## What to produce
Output only the lines of the entries that follow, starting at the one with "For every named" and running down to the one with "Staff (33, 2102)", both included and unchanged.

## Saved entries

-------

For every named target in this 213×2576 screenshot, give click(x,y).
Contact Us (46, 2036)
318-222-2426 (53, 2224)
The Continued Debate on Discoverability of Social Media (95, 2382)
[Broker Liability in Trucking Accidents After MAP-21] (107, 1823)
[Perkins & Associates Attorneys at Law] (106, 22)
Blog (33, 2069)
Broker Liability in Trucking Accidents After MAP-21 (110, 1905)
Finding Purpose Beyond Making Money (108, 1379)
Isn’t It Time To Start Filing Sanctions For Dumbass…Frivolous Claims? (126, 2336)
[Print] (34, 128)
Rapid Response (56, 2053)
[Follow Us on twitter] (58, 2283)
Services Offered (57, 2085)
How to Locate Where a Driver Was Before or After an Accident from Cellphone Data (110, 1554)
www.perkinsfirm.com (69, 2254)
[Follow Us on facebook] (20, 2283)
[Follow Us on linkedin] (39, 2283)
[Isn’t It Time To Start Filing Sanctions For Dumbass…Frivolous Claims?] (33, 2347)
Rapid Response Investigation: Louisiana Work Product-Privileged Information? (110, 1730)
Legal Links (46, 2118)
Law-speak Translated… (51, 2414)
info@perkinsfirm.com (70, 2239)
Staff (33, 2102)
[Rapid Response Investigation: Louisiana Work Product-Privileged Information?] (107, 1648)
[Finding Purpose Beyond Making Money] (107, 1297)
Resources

-------

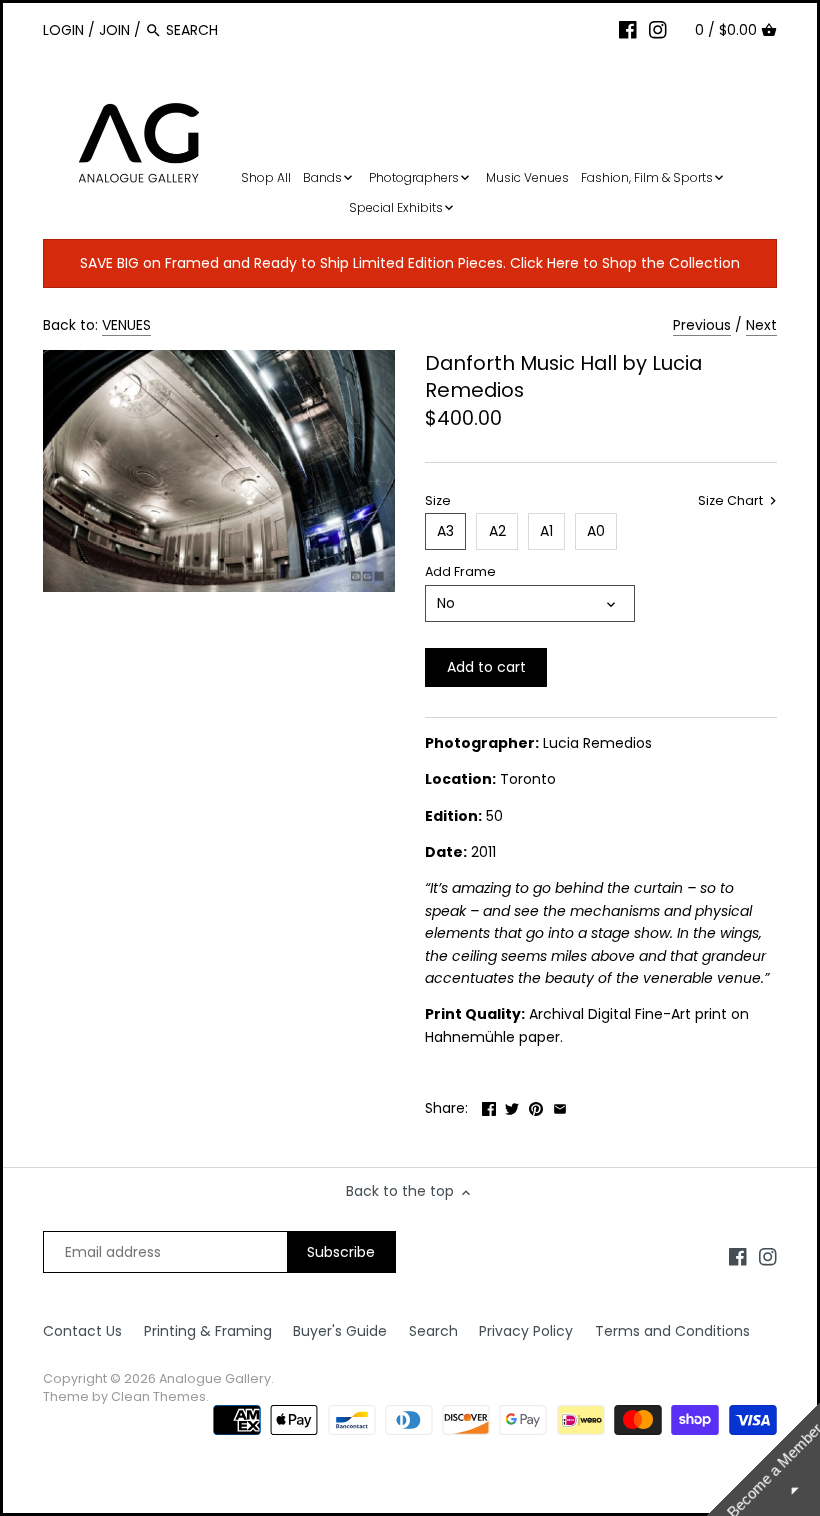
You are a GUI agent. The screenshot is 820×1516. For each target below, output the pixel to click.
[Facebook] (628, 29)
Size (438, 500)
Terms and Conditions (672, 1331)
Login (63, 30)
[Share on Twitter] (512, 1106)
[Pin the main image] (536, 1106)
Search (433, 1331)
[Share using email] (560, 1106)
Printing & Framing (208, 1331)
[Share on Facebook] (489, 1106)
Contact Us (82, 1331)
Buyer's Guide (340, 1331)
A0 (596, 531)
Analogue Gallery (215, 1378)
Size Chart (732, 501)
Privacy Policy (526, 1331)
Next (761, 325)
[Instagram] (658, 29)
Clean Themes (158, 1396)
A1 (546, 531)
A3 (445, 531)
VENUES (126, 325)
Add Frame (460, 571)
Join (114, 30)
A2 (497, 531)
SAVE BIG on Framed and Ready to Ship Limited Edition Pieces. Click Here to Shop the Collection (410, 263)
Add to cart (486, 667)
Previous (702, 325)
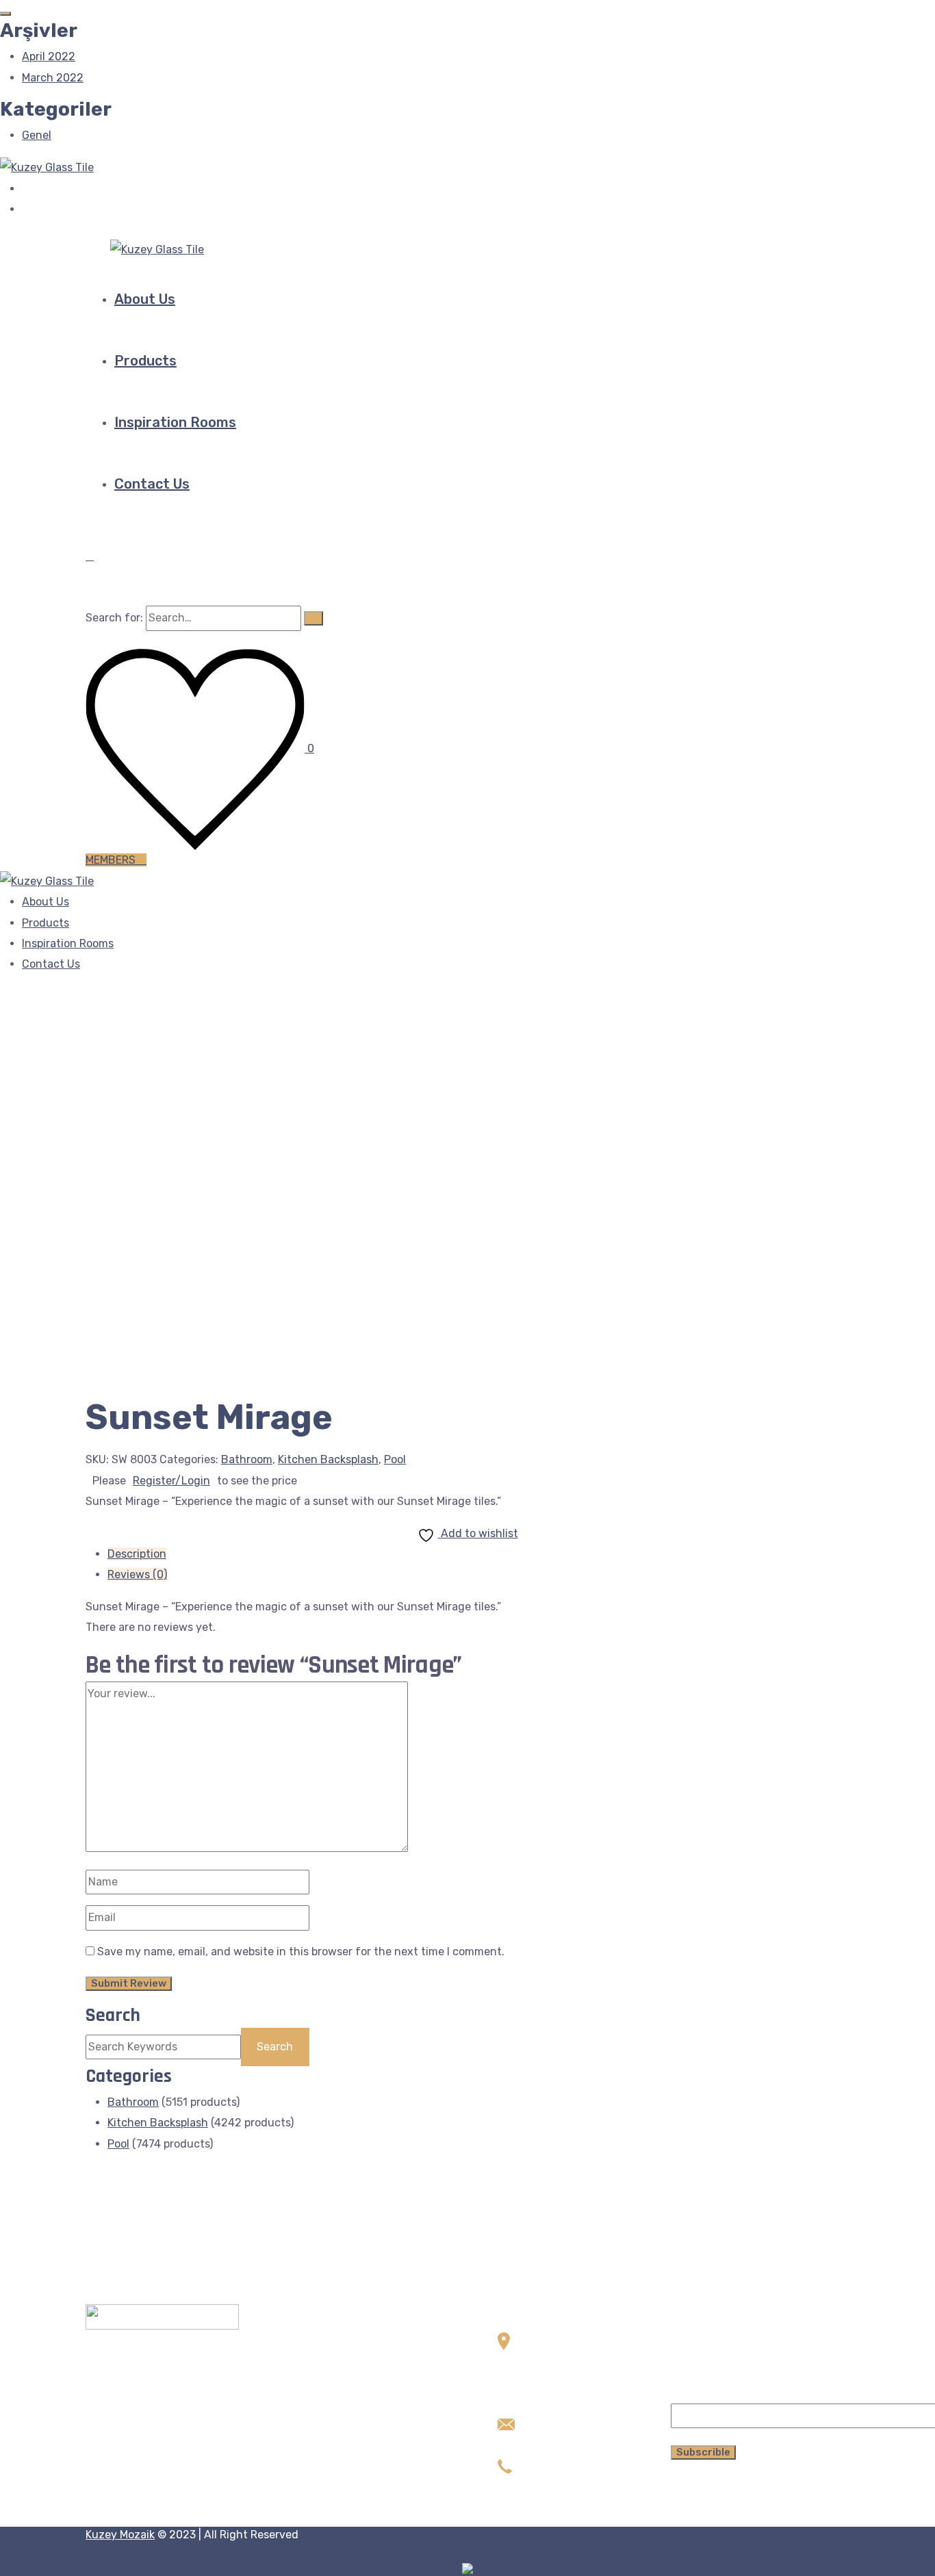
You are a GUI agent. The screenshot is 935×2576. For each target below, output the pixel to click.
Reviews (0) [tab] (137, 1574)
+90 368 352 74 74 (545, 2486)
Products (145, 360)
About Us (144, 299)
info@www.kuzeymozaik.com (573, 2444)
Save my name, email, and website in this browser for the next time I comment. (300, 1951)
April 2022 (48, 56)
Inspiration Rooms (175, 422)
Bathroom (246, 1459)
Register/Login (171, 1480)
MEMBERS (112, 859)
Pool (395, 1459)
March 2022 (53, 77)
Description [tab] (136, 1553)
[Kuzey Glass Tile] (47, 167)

-------

## Answer to this problem
For every named target in this 213×2576 screenshot, give click(x,y).
Contact Us (46, 2036)
318-222-2426 (53, 2224)
The Continued Debate on Discoverability of Social Media (95, 2382)
[Broker Liability in Trucking Accidents After MAP-21] (107, 1823)
[Perkins & Associates Attorneys at Law] (106, 22)
Blog (33, 2069)
Broker Liability in Trucking Accidents After MAP-21 (110, 1905)
Finding Purpose Beyond Making Money (108, 1379)
Isn’t It Time To Start Filing Sanctions For Dumbass…Frivolous Claims? (126, 2336)
[Print] (34, 128)
Rapid Response (56, 2053)
[Follow Us on twitter] (58, 2283)
Services Offered (57, 2085)
How to Locate Where a Driver Was Before or After an Accident from Cellphone Data (110, 1554)
www.perkinsfirm.com (69, 2254)
[Follow Us on facebook] (20, 2283)
[Follow Us on linkedin] (39, 2283)
[Isn’t It Time To Start Filing Sanctions For Dumbass…Frivolous Claims?] (33, 2347)
Rapid Response Investigation: Louisiana Work Product-Privileged Information? (110, 1730)
Legal Links (46, 2118)
Law-speak Translated… (51, 2414)
info@perkinsfirm.com (70, 2239)
Staff (33, 2102)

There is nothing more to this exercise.